There are only a handful of books we consider to be perfect, and they only come about when we are most in need of them. One of them is the astonishing Rules of Civility, a novel about New York City in 1938 that becomes more impressive with each successive rereading. Since May, we’ve read it cover to cover three times.
The basic plot is misleading: Best friend and roommate Katey Kontent and Evey Ross meet the wealthy, handsome Tinker Grey on New Year’s Eve 1937. They show him the world of lower-middle-class Manhattan, but before he can fully reciprocate, the trio are in a car wreck that leaves Evey scarred, Tinker shaken, and Katey out in the cold. The trio becomes a duo, and Katey puts aside her own feelings for Tinker and embarks on a yearlong odyssey that is both precise and universal.

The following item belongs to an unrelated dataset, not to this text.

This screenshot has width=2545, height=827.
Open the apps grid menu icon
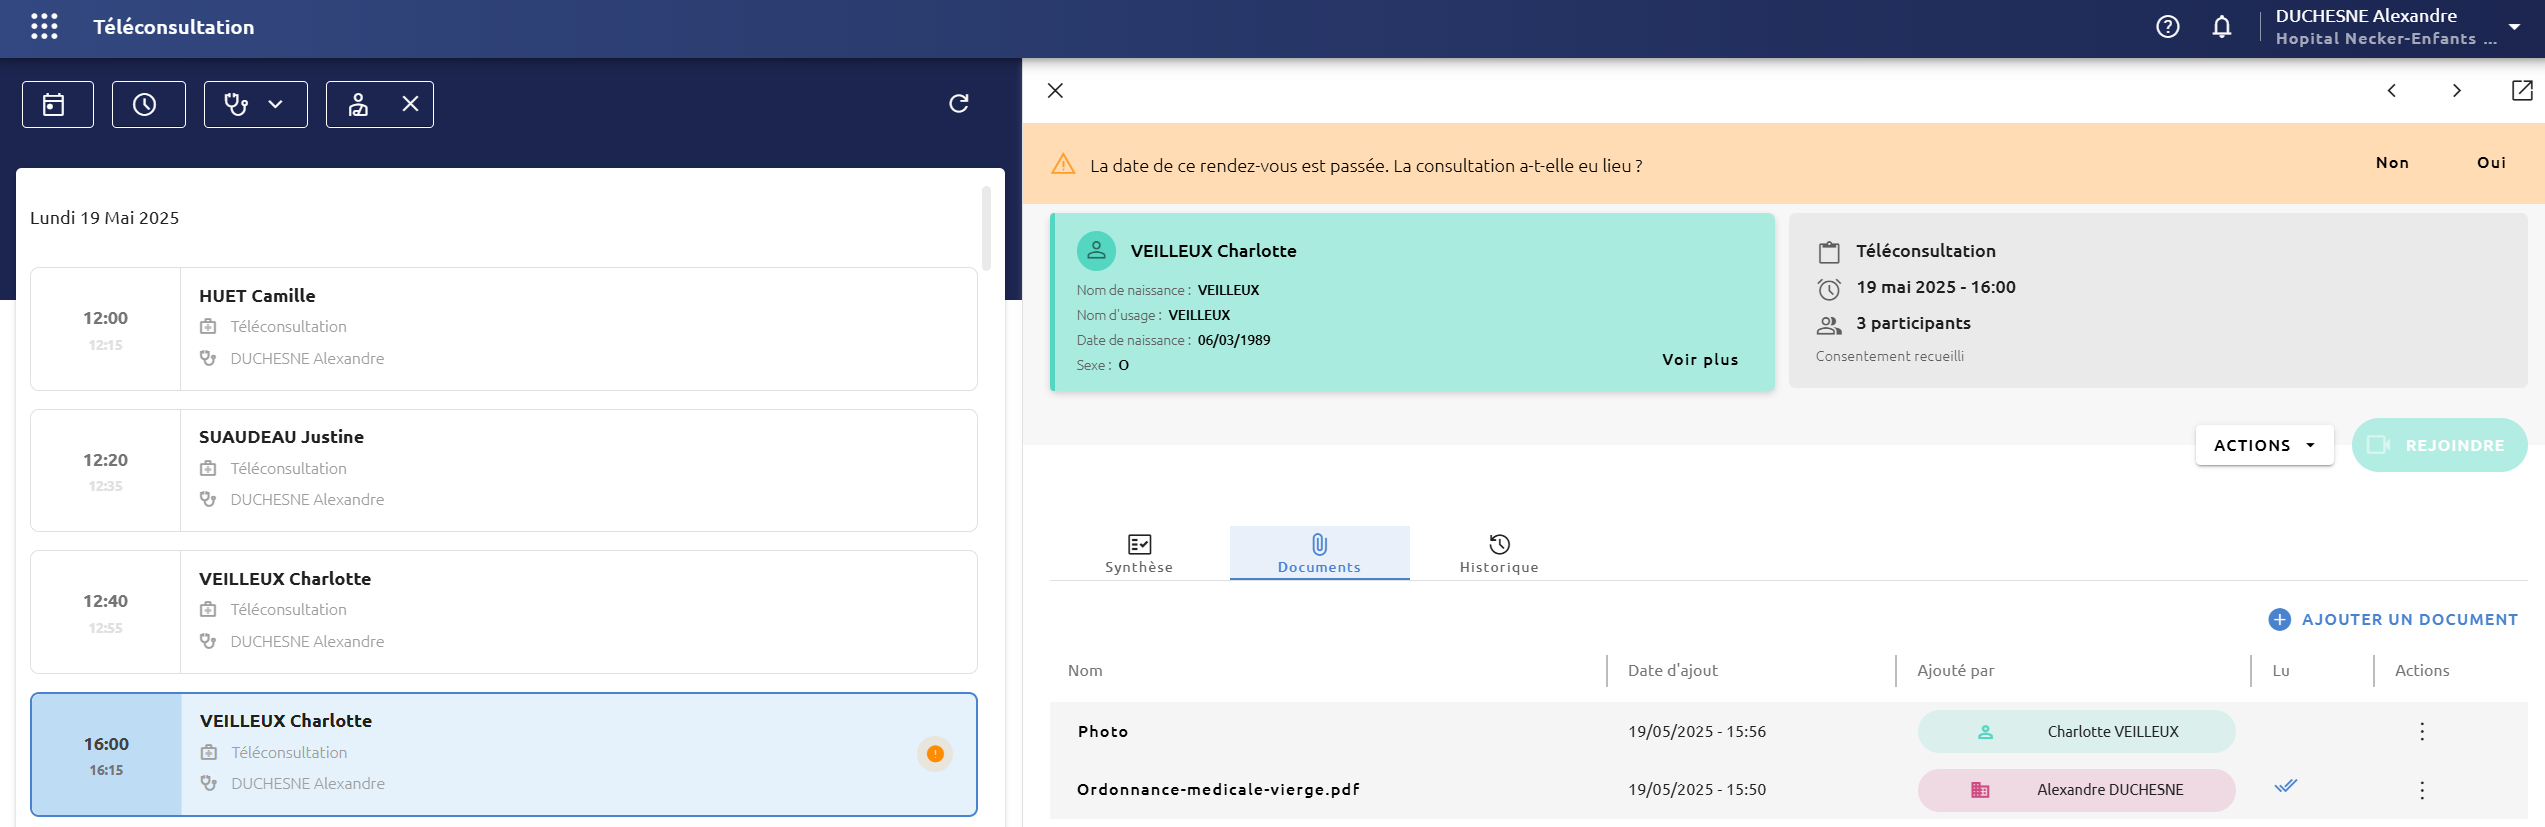(x=44, y=27)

The trick to Amor Towles’ writing is that nothing is as it seems. Katey is remembering the year from the comfortable upper class milieu she calls home in the 1960s, but that doesn’t mean she corrects her first impressions. One of the joys of rereading Rules of Civility is spotting the toaster in its trees; what was hidden in plain sight.
The other joy, of course, is the wry, sardonic Katey, whose observations about New York City, literature (her soliloquy on the joys of Agatha Christie is both spot-on and deeply melancholy), and her friends. What Towles does with his plot is unlike anything else we’ve read; what one would assume would end up in some semblance of a neatly tied bow, even one with a fashionably downbeat ending is nothing what Rules of Civility delivers. Some people come into your life and seem to be permanent, as Katey discovers, but they’re really just there to move you on your way and provide a glamorous distraction or two.
And that, it seems to us, more than jazz or speakeasies or the beats or the Masters of the Universe, is as close to a definition of New York City as we’ve ever found.